The lines from the one containing "Image resolution: width=572" to the end of the entries, both included, are what you need to transcribe exactly, without pictures and without anything else.

Dataset entries
┌────────

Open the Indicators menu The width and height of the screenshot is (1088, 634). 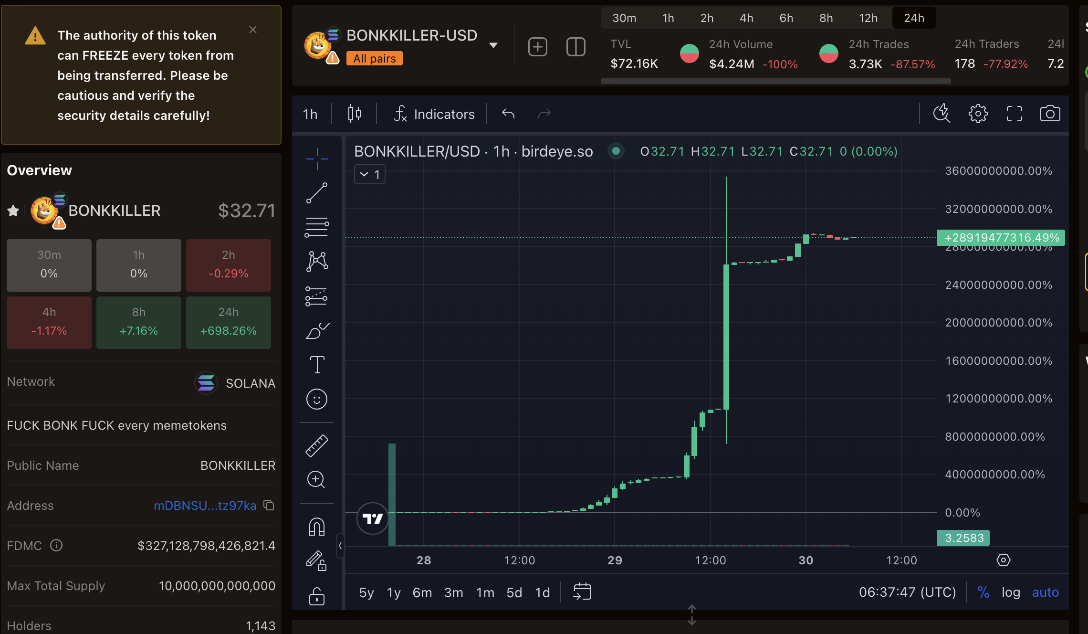tap(434, 114)
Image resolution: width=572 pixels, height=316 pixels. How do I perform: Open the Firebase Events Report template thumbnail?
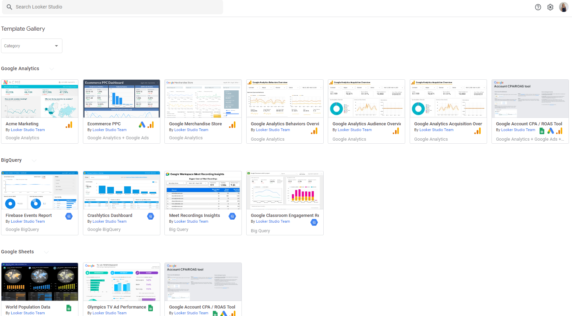coord(40,190)
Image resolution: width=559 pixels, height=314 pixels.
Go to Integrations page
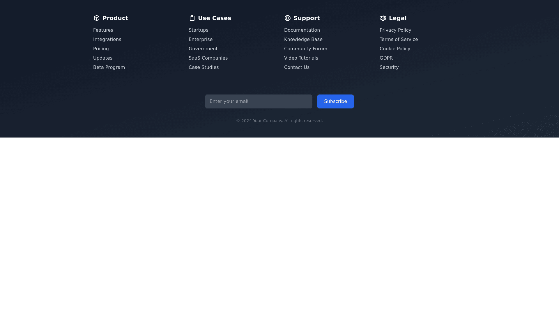tap(107, 40)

└────────

### ANSWER BELOW
Image resolution: width=572 pixels, height=316 pixels. How do I perform: Open the Firebase Events Report template thumbnail?
coord(40,190)
Image resolution: width=559 pixels, height=314 pixels.
Go to Integrations page
tap(107, 40)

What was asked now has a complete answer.